- **Problem to solve**: Present the data below as a numbered list, omitting any blank lines.

- **Records supplied**:
========

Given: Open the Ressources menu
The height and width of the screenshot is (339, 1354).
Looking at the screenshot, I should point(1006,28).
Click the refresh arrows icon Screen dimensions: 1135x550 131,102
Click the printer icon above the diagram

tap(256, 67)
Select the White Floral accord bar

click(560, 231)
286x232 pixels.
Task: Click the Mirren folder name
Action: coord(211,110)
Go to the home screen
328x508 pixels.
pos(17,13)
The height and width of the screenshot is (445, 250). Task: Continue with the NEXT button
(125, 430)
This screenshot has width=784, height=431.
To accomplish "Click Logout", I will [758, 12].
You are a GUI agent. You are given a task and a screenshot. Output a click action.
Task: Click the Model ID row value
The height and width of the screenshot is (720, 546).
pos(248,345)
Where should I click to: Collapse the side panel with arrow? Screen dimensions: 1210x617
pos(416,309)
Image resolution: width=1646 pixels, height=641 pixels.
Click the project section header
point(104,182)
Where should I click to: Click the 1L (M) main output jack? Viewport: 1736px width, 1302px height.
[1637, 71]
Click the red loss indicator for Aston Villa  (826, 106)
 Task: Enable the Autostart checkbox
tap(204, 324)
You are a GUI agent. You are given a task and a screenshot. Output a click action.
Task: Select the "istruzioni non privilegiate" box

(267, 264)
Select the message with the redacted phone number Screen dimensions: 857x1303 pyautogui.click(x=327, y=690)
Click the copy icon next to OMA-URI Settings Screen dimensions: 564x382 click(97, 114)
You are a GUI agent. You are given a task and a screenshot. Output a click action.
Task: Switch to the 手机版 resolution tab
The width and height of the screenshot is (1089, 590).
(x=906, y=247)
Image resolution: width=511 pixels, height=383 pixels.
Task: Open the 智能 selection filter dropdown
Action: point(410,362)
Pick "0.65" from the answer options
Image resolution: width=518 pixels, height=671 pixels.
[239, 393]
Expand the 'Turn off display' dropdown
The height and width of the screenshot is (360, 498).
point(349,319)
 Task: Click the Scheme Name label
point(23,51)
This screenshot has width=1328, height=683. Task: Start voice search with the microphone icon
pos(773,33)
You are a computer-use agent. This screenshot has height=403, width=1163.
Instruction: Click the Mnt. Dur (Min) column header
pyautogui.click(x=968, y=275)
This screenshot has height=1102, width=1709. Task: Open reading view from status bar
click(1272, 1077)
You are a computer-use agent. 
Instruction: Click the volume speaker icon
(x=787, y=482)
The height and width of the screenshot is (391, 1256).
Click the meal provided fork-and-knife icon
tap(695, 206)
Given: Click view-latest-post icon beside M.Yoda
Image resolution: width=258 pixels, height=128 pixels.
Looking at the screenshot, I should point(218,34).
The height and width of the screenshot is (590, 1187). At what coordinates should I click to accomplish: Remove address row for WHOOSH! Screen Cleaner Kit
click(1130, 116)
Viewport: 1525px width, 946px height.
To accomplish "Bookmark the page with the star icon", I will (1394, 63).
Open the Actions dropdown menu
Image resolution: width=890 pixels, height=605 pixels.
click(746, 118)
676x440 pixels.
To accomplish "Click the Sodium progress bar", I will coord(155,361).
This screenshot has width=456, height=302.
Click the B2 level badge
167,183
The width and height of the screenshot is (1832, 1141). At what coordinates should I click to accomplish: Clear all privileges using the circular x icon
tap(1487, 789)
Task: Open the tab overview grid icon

========

- **Reply to the task**:
1. Given: Open the Ressources menu
2. The height and width of the screenshot is (339, 1354).
3. Looking at the screenshot, I should point(1006,28).
4. Click the refresh arrows icon Screen dimensions: 1135x550 131,102
5. Click the printer icon above the diagram
6. tap(256, 67)
7. Select the White Floral accord bar
8. click(560, 231)
9. 286x232 pixels.
10. Task: Click the Mirren folder name
11. Action: coord(211,110)
12. Go to the home screen
13. 328x508 pixels.
14. pos(17,13)
15. The height and width of the screenshot is (445, 250). Task: Continue with the NEXT button
16. (125, 430)
17. This screenshot has width=784, height=431.
18. To accomplish "Click Logout", I will [758, 12].
19. You are a GUI agent. You are given a task and a screenshot. Output a click action.
20. Task: Click the Model ID row value
21. The height and width of the screenshot is (720, 546).
22. pos(248,345)
23. Where should I click to: Collapse the side panel with arrow? Screen dimensions: 1210x617
24. pos(416,309)
25. Image resolution: width=1646 pixels, height=641 pixels.
26. Click the project section header
27. point(104,182)
28. Where should I click to: Click the 1L (M) main output jack? Viewport: 1736px width, 1302px height.
29. [1637, 71]
30. Click the red loss indicator for Aston Villa  (826, 106)
31.  Task: Enable the Autostart checkbox
32. tap(204, 324)
33. You are a GUI agent. You are given a task and a screenshot. Output a click action.
34. Task: Select the "istruzioni non privilegiate" box
35. (267, 264)
36. Select the message with the redacted phone number Screen dimensions: 857x1303 pyautogui.click(x=327, y=690)
37. Click the copy icon next to OMA-URI Settings Screen dimensions: 564x382 click(97, 114)
38. You are a GUI agent. You are given a task and a screenshot. Output a click action.
39. Task: Switch to the 手机版 resolution tab
40. The width and height of the screenshot is (1089, 590).
41. (x=906, y=247)
42. Image resolution: width=511 pixels, height=383 pixels.
43. Task: Open the 智能 selection filter dropdown
44. Action: point(410,362)
45. Pick "0.65" from the answer options
46. Image resolution: width=518 pixels, height=671 pixels.
47. [239, 393]
48. Expand the 'Turn off display' dropdown
49. The height and width of the screenshot is (360, 498).
50. point(349,319)
51.  Task: Click the Scheme Name label
52. point(23,51)
53. This screenshot has width=1328, height=683. Task: Start voice search with the microphone icon
54. pos(773,33)
55. You are a computer-use agent. This screenshot has height=403, width=1163.
56. Instruction: Click the Mnt. Dur (Min) column header
57. pyautogui.click(x=968, y=275)
58. This screenshot has height=1102, width=1709. Task: Open reading view from status bar
59. click(1272, 1077)
60. You are a computer-use agent. 
61. Instruction: Click the volume speaker icon
62. (x=787, y=482)
63. The height and width of the screenshot is (391, 1256).
64. Click the meal provided fork-and-knife icon
65. tap(695, 206)
66. Given: Click view-latest-post icon beside M.Yoda
67. Image resolution: width=258 pixels, height=128 pixels.
68. Looking at the screenshot, I should point(218,34).
69. The height and width of the screenshot is (590, 1187). At what coordinates should I click to accomplish: Remove address row for WHOOSH! Screen Cleaner Kit
70. click(1130, 116)
71. Viewport: 1525px width, 946px height.
72. To accomplish "Bookmark the page with the star icon", I will (1394, 63).
73. Open the Actions dropdown menu
74. Image resolution: width=890 pixels, height=605 pixels.
75. click(746, 118)
76. 676x440 pixels.
77. To accomplish "Click the Sodium progress bar", I will coord(155,361).
78. This screenshot has width=456, height=302.
79. Click the B2 level badge
80. 167,183
81. The width and height of the screenshot is (1832, 1141). At what coordinates should I click to accomplish: Clear all privileges using the circular x icon
82. tap(1487, 789)
83. Task: Open the tab overview grid icon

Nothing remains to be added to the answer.